Independent Australian and global macro analysis

Wednesday, September 4, 2019

Australia's trade surplus $7.3bn in July

Australia's monthly trade surplus in July came back from its record high in the previous month as spending on imports outpaced a modest rise in export earnings. Data earlier this week showed the trade surplus surged to its highest on record in Q2 driven by an escalation in commodity prices, which saw the nation post its first surplus on current account since 1975. In yesterday's National Accounts, net exports led activity in Q2 with a 0.6ppt contribution to headline GDP growth of 0.5%.  


International Trade — July | By the numbers
  • The trade surplus declined by $709m in July to $A7.268bn, though this was higher than the market's forecast for $7.0bn. June's trade surplus was revised down from $8.036bn to $7.977bn. 
  • Export earnings increased by 0.6% in the month (+$270m) to $A42.538bn, with annual growth rising from 15.3% to 15.9% (prior rev: +1.4%m/m, +15.3%Y/Y) 
  • Import expenditure rebounded by 2.9% in July (+$979m) to $A35.270bn coming off a 3.5% fall in June, which swung the annual pace from -1.5% to +0.9%.


International Trade — July | The details 

On the exports side, total earnings lifted only modestly in July by 0.6%, or by $270m in nominal $AUD terms. The breakdown showed this was driven by the volatile non-monetary gold component (+66%, $1.09bn). This was moderated mostly by a 3% decline (-$807m) in non-rural goods that was centred on weakness in commodities with; coal -$571m, metals -$415m and metal ores -$89m, with the ABS's estimates pointing to softness from prices and volumes. However, LNG was still going strongly with earnings up by $214m on strength in prices and volumes. Meanwhile, rural goods fell by 1% (-$42m) in the month. Services exports were little changed in July rising by $38m. 

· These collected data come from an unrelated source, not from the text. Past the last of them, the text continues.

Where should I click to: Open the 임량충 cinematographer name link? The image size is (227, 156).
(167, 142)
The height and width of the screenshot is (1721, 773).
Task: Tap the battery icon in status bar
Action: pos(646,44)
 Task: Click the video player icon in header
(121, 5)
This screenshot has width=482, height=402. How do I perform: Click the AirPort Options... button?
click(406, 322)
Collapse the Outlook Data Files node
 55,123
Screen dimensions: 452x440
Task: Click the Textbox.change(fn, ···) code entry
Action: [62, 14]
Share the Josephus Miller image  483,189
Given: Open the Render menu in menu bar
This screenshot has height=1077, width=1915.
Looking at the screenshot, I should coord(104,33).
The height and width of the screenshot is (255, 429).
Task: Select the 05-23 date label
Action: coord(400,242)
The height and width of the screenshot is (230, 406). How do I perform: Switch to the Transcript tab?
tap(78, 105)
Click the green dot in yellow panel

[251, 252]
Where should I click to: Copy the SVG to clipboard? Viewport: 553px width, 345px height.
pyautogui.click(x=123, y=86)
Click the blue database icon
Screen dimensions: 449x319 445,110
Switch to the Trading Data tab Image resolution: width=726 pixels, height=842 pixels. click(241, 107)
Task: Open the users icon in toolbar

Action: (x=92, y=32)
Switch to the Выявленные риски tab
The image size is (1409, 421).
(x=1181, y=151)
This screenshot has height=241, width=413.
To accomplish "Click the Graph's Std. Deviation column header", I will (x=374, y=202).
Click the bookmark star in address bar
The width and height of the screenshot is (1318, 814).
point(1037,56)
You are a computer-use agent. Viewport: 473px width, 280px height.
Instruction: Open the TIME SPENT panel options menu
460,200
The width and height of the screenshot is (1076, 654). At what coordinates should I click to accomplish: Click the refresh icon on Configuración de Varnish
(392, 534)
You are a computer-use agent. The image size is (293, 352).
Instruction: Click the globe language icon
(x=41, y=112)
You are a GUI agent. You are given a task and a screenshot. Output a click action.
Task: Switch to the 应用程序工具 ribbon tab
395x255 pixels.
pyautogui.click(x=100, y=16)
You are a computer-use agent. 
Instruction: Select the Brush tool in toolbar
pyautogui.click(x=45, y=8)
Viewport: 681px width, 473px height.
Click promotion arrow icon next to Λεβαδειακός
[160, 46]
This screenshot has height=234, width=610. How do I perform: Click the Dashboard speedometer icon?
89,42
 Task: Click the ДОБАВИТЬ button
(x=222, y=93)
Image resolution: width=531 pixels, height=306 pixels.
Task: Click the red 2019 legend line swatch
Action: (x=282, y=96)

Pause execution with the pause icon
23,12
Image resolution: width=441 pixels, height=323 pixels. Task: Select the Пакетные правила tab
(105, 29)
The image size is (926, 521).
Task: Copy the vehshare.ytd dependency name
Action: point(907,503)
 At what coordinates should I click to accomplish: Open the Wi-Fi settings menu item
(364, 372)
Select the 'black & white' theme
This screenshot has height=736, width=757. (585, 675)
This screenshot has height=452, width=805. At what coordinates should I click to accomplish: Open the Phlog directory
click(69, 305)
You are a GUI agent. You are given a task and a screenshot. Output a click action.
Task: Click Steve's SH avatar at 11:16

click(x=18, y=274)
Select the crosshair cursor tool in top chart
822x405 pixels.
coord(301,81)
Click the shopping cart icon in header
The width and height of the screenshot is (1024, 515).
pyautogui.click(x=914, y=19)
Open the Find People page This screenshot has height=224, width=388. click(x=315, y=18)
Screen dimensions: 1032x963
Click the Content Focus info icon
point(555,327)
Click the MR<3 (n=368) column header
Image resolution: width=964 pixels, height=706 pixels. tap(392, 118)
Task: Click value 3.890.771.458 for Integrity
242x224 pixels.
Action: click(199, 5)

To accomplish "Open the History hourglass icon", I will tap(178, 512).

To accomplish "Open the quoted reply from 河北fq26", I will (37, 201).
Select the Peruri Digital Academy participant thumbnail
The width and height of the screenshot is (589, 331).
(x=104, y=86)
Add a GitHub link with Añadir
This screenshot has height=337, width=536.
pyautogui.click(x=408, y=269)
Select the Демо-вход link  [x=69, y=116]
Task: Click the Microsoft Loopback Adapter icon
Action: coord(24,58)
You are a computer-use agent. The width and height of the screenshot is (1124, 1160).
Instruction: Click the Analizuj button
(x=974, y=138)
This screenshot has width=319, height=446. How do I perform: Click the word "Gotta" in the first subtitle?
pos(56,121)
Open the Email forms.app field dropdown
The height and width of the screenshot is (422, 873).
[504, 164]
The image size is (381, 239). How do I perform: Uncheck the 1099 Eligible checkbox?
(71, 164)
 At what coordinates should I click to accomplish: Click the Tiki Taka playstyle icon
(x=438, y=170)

For imports, the 2.9% rise equated to a nominal increase in expenditure of $979m, which also likely includes some pass-through from a weaker Australian dollar in 2019. The increases were across; intermediate goods (driven by higher oil prices) (+5%, $541m), consumption goods (mainly due to vehicles) (+4%, $378m), and non-monetary gold (+29%, $177m). Some offset came from capital goods (-1%, $87m) and services 0%, -$30m).    

  
International Trade — July | Insights 

This was another very strong monthly trade surplus to start Q3 and was around $1.0bn above the average from Q2. However, the recent retracement in commodity prices is expected to see trade surpluses moderate in the months ahead, as well as the impact of a weaker dollar lifting import prices. From a voulme perspective, resources exports are expected to add notably to economic activity over the second half of 2019.